Unique brain implant converts neural activity into full speech

The new brain implant works with a neural network to map brain patterns and movements of the vocal tract.

After 10 years of research, scientists from the University of California, San Francisco have demonstrated a unique brain implant for the first time. It turns neural activity into full words. The first test participant, a paralyzed man in his 30s, can now speak using a vocabulary of 50 words just by thinking about pronouncing them.

The innovative new technology differs from previous brain-computer interfaces. Instead of forcing a person to hover over the screen to spell words, the new device monitors brain activity in areas that control the vocal systems. Thus, while paralyzed subjects may lose the ability to literally move their mouths and speak words, their brains may still attempt to send these unique signals to organs in the vocal tract, such as the jaw and larynx.

A new study published in the New England Journal of Medicine describes the first person to test an experimental implant. Subject suffered a stroke 15 years ago and can only communicate by typing words on the screen using a pointer attached to a baseball cap.
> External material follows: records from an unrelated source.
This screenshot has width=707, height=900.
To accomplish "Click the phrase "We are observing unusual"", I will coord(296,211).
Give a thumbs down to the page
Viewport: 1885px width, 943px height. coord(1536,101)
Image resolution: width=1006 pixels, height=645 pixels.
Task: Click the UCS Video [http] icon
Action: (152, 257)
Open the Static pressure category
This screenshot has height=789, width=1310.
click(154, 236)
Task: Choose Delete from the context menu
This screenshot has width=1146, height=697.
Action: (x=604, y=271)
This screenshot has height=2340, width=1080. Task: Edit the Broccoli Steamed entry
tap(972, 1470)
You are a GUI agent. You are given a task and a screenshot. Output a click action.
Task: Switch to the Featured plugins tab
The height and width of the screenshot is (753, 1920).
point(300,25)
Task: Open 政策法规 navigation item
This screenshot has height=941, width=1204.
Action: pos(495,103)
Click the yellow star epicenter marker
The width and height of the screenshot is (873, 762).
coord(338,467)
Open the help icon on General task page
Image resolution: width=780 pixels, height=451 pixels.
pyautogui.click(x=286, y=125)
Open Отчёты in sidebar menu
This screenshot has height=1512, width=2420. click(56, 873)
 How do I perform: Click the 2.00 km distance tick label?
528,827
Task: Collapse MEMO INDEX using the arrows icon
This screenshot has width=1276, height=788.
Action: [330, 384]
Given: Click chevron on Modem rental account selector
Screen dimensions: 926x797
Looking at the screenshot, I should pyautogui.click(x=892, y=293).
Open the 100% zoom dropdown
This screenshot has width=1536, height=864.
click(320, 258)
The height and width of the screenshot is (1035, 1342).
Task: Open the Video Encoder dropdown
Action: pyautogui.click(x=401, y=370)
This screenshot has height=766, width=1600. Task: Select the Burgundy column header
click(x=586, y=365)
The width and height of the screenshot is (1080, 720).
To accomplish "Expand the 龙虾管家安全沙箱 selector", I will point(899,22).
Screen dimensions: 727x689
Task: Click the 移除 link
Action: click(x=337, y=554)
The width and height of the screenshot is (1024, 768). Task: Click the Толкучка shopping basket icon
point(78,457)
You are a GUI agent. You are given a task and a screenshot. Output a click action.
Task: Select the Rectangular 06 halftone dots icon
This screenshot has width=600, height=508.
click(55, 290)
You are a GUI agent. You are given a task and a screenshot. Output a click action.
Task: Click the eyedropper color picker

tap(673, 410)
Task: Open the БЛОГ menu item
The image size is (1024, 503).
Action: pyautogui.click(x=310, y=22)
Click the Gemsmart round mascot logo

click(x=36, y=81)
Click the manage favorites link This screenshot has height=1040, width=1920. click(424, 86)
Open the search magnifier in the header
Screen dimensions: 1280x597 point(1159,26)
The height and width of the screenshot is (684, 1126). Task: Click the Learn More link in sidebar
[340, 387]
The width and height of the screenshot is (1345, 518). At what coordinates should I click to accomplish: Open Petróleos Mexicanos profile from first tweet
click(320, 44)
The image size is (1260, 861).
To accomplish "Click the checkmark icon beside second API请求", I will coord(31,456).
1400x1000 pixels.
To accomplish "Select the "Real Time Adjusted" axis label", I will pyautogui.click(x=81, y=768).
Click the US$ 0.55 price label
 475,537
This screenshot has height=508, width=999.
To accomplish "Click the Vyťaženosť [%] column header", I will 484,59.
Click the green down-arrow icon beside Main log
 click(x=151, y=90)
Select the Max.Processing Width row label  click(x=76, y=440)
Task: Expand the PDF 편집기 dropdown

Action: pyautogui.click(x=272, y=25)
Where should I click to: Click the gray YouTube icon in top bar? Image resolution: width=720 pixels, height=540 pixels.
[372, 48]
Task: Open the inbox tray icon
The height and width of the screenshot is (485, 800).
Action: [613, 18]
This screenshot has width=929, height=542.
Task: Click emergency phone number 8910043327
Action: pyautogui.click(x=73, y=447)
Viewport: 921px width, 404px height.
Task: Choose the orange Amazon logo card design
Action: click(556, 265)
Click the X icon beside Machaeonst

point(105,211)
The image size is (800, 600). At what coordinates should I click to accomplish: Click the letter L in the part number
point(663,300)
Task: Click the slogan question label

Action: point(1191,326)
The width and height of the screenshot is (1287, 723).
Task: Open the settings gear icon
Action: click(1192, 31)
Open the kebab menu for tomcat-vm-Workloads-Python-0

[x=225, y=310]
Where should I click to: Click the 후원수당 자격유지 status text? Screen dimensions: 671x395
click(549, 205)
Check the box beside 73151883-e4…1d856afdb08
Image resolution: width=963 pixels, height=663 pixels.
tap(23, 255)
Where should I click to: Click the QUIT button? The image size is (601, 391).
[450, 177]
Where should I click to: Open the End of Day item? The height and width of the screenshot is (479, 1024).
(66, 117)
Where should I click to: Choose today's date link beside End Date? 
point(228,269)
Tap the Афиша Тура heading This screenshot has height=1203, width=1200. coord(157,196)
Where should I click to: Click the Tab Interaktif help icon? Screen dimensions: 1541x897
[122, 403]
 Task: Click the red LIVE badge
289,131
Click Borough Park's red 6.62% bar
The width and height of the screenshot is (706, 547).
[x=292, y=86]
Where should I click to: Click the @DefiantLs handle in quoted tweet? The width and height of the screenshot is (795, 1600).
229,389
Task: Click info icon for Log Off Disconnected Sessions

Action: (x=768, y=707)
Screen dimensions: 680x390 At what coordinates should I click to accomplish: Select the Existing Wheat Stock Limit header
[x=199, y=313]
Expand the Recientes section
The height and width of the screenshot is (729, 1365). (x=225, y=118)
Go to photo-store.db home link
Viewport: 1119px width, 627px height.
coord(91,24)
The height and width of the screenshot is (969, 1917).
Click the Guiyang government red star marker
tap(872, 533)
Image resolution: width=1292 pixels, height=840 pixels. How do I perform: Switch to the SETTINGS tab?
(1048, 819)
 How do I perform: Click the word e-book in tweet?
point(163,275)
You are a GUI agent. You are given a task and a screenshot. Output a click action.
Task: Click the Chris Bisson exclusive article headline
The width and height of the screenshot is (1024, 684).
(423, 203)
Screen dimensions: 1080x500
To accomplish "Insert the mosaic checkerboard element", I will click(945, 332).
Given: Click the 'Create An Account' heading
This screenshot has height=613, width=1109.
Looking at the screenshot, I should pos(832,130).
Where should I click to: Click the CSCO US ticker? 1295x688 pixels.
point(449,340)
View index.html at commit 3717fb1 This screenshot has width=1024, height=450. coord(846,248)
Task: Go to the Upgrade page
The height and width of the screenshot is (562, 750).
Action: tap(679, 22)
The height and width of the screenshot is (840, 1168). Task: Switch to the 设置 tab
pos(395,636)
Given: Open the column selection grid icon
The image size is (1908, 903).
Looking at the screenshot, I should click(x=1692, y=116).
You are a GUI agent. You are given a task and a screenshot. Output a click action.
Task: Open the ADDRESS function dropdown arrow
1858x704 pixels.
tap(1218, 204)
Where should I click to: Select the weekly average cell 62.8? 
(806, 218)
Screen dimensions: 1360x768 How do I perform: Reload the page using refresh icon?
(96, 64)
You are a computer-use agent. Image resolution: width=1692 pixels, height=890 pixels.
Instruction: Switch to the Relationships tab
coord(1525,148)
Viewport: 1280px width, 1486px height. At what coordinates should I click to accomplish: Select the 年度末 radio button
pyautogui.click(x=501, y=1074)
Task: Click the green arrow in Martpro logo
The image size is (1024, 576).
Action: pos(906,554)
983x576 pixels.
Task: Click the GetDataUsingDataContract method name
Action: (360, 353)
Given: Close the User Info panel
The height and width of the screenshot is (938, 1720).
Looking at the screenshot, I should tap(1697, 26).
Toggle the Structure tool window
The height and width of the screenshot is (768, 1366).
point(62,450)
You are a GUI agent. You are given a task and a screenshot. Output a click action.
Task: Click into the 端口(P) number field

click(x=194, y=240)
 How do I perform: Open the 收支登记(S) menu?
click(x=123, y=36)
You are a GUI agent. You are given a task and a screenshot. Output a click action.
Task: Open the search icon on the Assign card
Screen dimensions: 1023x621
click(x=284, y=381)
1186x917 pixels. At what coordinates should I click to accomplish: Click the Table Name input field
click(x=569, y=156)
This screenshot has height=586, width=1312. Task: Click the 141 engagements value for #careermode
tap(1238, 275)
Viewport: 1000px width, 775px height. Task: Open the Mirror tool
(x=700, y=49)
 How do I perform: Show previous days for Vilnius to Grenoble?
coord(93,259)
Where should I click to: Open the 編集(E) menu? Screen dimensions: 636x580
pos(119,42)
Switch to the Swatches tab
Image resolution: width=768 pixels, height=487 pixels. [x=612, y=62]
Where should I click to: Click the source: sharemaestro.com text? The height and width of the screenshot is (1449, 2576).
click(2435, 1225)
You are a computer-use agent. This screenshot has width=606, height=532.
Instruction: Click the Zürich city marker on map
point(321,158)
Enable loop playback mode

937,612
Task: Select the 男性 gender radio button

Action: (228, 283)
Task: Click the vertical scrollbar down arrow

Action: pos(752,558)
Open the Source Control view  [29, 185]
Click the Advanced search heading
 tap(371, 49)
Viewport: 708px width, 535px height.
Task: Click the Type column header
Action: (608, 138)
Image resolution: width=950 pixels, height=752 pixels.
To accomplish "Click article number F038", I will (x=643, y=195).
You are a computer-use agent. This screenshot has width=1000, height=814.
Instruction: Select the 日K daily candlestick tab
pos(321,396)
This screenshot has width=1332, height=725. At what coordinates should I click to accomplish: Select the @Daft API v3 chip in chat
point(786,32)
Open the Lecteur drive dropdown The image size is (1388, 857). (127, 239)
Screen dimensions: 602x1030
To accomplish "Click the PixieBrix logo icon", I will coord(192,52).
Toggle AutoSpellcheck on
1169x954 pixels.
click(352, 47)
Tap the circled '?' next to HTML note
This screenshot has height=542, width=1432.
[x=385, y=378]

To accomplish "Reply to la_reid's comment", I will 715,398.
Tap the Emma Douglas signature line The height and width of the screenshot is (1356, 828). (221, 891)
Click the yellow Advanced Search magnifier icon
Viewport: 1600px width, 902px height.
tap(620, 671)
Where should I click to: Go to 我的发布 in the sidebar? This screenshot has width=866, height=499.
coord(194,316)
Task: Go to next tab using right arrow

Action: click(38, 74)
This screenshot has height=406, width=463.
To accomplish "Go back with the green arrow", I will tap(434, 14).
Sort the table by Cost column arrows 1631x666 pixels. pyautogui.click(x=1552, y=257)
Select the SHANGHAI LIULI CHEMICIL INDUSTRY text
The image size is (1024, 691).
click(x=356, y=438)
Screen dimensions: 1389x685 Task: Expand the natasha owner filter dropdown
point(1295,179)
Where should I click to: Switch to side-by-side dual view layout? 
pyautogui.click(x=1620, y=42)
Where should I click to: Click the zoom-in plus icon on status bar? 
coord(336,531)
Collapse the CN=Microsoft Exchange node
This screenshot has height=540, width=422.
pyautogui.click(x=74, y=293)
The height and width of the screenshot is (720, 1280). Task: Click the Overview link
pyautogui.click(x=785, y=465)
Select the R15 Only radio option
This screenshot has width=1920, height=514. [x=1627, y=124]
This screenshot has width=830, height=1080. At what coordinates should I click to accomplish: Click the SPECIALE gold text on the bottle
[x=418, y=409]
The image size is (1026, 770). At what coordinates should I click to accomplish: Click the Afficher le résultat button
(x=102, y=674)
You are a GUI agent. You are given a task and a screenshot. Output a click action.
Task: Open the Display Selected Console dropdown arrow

High density electrodes were surgically implanted over the subject’s verbal motor cortex. The brain activity was then recorded over several months, correlating certain signals with a vocabulary of 50 words. The researchers then taught custom neural network models to recognize brain activity and identify words in real time as they thought about them.

Early tests showed that the man responded to researchers’ requests with full sentences. When asked, “Would you like some water?” Subject was able to reply, “No, I don’t want to drink.”

The implant now decodes about 18 words per minute. And the average accuracy is only 75%, so there is plenty of room for developers to improve. As the authors of the development note, improving the algorithms will increase the accuracy and speed of the device.

It is planned that the trial will be expanded to include more participants. Researchers are also looking to expand the system’s vocabulary and speed up speech decoding.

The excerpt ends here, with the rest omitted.